Services growth cools as price gauge drops to four-year low

Mark Niquette
Bloomberg

Growth in the U.S. services sector eased in March for a second month while a gauge of input costs slumped to a four-year low.

The Institute for Supply Management’s composite gauge of services fell 1.2 points to 51.4, largely reflecting a drop in the supplier deliveries index to a record low. Readings above 50 indicate expansion, and the March figure was lower than all but one estimate in a Bloomberg survey of economists.

In this Sept. 30, 2020, photo, waiter Lenworth Thompson serves lunch to David Zennario, left, and Alex Ecklin at Junior's Restaurant in New York. Growth in the U.S. services sector, where most Americans work, eased in March for a second straight month.

The index of prices paid for materials and services decreased more than 5 points to 53.4, the lowest since March 2020, according to the report issued Wednesday.

That stands in stark contrast to ISM data earlier week showing a manufacturing input-cost gauge climbed to the highest level since July 2022, suggesting the pace of goods disinflation is leveling off.
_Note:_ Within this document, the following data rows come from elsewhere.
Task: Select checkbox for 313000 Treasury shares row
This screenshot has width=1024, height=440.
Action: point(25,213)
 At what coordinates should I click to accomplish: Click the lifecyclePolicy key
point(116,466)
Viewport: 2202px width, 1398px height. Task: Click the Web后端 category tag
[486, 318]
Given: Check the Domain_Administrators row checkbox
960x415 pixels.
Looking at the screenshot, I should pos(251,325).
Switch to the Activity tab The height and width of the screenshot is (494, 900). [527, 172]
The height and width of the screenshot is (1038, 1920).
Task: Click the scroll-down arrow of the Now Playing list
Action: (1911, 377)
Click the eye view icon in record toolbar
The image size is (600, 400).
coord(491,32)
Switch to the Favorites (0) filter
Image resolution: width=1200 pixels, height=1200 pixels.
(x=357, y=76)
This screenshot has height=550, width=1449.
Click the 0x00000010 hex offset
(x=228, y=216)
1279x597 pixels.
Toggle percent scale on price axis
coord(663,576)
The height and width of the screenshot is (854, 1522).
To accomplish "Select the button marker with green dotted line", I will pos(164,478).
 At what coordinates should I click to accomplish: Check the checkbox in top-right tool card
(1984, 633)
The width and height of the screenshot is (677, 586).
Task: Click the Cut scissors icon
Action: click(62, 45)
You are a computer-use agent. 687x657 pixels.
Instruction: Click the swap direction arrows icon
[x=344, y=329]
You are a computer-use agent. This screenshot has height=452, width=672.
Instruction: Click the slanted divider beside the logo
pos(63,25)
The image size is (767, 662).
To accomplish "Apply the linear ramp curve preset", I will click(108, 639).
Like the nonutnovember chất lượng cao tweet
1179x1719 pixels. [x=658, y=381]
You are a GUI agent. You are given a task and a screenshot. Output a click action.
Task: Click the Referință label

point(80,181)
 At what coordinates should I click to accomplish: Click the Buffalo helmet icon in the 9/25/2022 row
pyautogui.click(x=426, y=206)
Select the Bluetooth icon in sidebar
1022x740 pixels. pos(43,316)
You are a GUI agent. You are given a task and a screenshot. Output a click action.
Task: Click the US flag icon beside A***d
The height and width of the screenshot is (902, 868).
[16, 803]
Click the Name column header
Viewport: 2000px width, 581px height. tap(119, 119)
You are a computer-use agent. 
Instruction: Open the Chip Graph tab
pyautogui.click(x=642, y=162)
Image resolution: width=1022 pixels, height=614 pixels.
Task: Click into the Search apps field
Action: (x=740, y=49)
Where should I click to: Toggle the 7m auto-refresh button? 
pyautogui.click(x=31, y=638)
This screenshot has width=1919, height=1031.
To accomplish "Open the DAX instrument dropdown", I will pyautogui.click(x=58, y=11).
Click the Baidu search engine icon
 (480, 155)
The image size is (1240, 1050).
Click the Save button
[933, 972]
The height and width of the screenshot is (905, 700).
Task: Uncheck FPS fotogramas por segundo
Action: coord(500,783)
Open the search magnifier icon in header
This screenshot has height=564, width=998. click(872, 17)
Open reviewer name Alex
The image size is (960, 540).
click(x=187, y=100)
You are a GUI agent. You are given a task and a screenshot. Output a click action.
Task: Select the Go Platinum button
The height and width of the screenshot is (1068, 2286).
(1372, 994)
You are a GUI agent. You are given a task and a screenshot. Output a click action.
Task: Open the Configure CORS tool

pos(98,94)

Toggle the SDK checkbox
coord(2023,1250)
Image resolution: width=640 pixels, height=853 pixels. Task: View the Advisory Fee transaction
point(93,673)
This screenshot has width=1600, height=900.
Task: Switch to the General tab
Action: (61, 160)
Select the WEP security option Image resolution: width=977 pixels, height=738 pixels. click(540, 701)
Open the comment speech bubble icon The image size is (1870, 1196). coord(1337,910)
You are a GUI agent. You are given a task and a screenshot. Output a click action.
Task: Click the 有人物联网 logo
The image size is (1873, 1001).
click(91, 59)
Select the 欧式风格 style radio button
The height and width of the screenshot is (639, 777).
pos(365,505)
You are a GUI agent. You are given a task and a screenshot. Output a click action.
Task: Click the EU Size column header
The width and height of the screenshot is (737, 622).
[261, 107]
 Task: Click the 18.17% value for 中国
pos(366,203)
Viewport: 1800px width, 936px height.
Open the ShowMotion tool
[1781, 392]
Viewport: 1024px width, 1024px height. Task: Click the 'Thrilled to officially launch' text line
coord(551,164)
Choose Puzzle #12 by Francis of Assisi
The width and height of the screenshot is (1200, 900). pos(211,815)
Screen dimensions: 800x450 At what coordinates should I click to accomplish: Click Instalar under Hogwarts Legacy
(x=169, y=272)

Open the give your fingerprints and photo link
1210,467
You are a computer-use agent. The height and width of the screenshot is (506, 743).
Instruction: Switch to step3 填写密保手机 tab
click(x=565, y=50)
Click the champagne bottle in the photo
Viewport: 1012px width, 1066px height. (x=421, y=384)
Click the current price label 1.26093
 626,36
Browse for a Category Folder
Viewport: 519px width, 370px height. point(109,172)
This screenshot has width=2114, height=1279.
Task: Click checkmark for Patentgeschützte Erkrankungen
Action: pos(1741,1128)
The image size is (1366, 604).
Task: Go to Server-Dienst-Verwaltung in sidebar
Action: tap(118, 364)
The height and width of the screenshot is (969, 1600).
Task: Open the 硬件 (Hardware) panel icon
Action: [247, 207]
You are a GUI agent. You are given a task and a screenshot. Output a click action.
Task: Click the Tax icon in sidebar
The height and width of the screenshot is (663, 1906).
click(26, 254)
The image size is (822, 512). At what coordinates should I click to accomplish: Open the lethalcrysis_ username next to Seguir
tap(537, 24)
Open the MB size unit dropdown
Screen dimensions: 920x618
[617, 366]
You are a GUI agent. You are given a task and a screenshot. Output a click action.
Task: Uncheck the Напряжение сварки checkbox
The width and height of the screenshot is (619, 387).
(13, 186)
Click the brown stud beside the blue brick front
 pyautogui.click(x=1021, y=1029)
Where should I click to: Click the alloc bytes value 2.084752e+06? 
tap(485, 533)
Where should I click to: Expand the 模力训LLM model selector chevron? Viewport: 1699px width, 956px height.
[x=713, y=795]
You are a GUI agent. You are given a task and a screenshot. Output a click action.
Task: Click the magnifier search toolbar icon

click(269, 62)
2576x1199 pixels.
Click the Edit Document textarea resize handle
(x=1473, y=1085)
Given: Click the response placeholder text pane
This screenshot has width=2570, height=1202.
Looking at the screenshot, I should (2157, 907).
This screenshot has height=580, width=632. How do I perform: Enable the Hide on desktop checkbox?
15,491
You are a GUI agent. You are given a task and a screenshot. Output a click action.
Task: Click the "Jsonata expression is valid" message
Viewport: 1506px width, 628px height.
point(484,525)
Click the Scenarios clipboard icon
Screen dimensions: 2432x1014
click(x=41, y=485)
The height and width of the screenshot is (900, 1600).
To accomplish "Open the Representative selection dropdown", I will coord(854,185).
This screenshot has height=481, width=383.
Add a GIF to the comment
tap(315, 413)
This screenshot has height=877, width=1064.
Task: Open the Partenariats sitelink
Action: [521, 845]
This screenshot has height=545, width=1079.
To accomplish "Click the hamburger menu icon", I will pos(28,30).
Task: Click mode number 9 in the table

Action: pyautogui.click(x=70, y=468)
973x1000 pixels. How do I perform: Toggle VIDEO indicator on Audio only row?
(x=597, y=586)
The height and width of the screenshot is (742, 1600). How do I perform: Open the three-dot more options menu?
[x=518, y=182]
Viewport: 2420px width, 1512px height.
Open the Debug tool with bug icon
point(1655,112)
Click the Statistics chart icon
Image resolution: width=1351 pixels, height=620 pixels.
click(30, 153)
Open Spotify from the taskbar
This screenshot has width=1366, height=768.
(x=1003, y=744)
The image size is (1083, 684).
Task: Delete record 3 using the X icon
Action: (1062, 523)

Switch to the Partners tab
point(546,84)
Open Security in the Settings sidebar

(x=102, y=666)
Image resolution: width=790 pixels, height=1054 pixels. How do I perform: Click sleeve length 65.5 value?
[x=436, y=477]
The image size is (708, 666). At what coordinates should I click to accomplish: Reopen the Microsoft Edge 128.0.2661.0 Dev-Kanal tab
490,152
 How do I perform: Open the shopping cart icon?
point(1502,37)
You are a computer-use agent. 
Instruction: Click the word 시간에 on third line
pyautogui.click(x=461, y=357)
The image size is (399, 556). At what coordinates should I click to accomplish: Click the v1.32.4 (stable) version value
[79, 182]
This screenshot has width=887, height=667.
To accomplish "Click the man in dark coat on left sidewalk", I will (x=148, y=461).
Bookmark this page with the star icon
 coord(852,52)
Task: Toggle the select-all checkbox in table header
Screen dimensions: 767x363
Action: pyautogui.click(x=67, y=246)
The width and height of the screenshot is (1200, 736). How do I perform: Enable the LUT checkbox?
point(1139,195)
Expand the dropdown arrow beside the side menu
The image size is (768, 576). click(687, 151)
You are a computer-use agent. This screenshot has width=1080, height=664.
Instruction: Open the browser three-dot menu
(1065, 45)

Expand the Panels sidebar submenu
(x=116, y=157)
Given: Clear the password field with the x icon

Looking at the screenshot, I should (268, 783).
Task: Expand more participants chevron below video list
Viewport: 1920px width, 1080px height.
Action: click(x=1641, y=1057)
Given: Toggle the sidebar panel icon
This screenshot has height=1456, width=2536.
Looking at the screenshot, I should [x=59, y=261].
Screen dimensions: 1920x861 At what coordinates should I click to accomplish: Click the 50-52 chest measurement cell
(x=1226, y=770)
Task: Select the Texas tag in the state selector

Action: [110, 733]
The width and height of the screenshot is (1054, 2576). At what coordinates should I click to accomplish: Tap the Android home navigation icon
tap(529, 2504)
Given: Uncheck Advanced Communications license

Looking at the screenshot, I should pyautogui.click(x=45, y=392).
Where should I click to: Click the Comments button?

The services price data may temper concerns that the Federal Reserve’s progress on inflation is at risk of stalling. Policymakers are tracking developments in the services sector, the largest part of the economy, for signs of easing price pressures as they debate when to reduce interest rates.

With the decline in March, ISM’s gauge of prices paid by services dipped below the manufacturing input-cost measure for the first time since May 2022.

Still, service-industry respondents noted “that even with some prices stabilizing, inflation is still a concern,” Anthony Nieves, chair of the ISM Services Business Survey Committee, said in a statement.

The overall services index was depressed by the gauge of delivery times, which dropped 3.5 points to the lowest in ISM data back to 1997. Signs of improving supply chains help explain why order backlogs at service providers shrank at the fastest pace since August.

Twelve services industries reported growth in March, led by accommodation and food services. Four indicated a decrease in activity.

The ISM new orders gauge fell to a three-month low, though remained consistent with resilient demand.

The group’s business activity index — which parallels its factory output gauge — showed the strongest growth since September.

The measure of services employment ticked up slightly but remained in contraction territory.

Meanwhile, an index of inventories at service providers retreated to the lowest level since the end of 2022. A gauge of sentiment about inventories, while still indicating companies see stockpiles as too high, fell for the second straight month.